Capcom's long awaited third chapter in a long running series that originally began on the SNES, Breath of Fire III continues the tale of the struggle between the Brood, a race of dragons, and their oppressors, the Guardians.
You'll assume the role of Ryu, the last surviving member of the Brood, as he ventures through childhood and eventually adulthood in search of his roots and unravels the mysteries of his world. Along the way, Ryu will join up with a motley cast of characters including a rebellious princess, a female engineer, a theiving tiger, as well as two others who will both greatly help and slightly hinder his journey to find the Goddess.
For an RPG, Breath of Fire presents nothing incredibly new, story-wise, but the way in which everything in the game is arranged and executed shows an incredible amount of attention to detail and depth.

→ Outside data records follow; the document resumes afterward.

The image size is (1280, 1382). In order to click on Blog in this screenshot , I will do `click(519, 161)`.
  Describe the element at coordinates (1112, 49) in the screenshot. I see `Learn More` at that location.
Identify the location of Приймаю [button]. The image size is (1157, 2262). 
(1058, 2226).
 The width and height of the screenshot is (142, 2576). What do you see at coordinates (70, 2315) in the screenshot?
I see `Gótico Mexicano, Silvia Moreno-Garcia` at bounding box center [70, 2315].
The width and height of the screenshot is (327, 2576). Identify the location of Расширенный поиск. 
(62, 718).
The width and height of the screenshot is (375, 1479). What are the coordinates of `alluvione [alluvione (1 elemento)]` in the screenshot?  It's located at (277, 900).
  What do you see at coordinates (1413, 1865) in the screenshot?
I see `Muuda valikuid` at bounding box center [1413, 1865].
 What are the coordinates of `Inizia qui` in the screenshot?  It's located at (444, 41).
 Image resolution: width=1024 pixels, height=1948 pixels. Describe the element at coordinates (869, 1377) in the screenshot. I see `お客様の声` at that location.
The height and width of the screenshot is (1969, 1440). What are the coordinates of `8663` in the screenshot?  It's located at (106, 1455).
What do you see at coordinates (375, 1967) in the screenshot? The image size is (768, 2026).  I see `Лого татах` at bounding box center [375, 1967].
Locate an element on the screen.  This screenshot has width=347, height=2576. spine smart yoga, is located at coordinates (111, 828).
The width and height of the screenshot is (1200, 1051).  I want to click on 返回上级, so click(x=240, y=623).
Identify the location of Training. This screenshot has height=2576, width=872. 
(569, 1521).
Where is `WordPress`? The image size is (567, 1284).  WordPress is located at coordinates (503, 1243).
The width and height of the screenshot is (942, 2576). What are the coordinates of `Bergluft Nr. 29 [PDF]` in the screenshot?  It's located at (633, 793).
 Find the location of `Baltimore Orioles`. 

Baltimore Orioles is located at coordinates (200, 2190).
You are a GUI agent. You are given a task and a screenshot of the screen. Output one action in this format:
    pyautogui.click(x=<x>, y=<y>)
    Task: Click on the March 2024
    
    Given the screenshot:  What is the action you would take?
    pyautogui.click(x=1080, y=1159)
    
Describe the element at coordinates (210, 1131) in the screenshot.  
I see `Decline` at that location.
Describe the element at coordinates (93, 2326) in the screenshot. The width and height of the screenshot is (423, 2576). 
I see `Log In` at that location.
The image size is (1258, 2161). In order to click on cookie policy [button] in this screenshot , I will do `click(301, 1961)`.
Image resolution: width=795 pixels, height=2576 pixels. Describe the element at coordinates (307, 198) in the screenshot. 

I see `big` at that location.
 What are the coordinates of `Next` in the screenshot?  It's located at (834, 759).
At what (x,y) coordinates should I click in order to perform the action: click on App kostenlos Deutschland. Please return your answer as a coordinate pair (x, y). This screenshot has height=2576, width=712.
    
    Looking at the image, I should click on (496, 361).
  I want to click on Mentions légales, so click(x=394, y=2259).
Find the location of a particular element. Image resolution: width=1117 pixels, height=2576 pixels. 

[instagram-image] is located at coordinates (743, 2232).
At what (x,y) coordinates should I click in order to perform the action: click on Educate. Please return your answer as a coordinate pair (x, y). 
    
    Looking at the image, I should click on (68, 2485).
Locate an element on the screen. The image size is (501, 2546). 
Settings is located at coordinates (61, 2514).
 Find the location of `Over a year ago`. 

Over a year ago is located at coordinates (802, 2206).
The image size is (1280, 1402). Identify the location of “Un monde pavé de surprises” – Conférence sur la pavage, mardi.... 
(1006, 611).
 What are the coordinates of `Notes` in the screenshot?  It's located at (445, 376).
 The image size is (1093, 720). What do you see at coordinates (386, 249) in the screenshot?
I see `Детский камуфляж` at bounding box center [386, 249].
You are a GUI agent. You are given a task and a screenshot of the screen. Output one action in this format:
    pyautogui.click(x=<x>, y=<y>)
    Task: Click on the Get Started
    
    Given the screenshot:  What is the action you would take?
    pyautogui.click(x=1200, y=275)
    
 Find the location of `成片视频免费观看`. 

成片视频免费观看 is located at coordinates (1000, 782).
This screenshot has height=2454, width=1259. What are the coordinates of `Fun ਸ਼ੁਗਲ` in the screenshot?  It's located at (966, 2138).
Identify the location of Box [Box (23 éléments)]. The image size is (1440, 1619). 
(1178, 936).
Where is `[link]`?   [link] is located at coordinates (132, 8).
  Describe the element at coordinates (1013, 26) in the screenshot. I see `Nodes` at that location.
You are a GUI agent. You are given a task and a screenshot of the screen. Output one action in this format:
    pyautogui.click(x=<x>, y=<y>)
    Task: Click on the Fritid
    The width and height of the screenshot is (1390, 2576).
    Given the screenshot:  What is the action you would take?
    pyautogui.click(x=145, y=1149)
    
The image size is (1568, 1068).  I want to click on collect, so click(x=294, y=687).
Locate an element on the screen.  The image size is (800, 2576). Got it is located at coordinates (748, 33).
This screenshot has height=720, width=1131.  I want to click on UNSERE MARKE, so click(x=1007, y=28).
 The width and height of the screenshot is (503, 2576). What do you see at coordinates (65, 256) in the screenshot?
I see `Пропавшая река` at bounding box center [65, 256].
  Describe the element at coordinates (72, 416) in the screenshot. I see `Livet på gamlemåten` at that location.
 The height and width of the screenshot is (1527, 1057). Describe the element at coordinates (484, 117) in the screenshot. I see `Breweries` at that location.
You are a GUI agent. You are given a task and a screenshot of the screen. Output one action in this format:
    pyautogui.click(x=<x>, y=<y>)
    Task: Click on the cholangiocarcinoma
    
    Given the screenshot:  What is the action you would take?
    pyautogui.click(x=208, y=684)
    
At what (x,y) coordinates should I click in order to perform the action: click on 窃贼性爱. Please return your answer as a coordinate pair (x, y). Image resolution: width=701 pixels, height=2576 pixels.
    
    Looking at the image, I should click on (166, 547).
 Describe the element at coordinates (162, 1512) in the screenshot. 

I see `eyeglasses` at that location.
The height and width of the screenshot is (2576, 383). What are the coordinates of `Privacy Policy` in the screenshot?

Visually, Breath of Fire III resembles role playing titles of old with hand drawn characters and seemingly 2D graphics. But on closer look, you'll discover that the jump from the SNES to the PlayStation have provided the game with highly animated characters who emit little battle cries during combat, a polygonal landscape wherein you must use the manual camera to peek around objects and walls to discover hidden objects and characters, and a massive world packed to the hilt with secrets, sub-games and painstaking detail. Activities such as the arcade fishing segments, the somewhat complex master/apprentice system, as well as Ryu's interesting ability to transform into a dragon during combat, gives typically tedious tasks like leveling up, wandering the map and random battles a more tolerable feel and gives the player the option to busy himself/herself with other things in the meanwhile.
Mazes and caves are intricately constructed, while towns are bustling with activity and characters. Dialogue, while not perfect, still provides a good chuckle from time to time, while giving the world of Breath of Fire III a very immersive feel and the characters a good amount of depth and personality.
Filled with quirkiness (i.e. an Aussie-speaking dolphin complete with an option for English translation?), the game certainly will not disappoint role-playing fans with the odd surprise every now and then.
With a cast of memorable characters, Breath of Fire III manages to combine the best of old school, traditional RPGs and adds in just the right amount of 32-bit innovation in order to create a game that's not only challenging and massive, but immersive and endearing.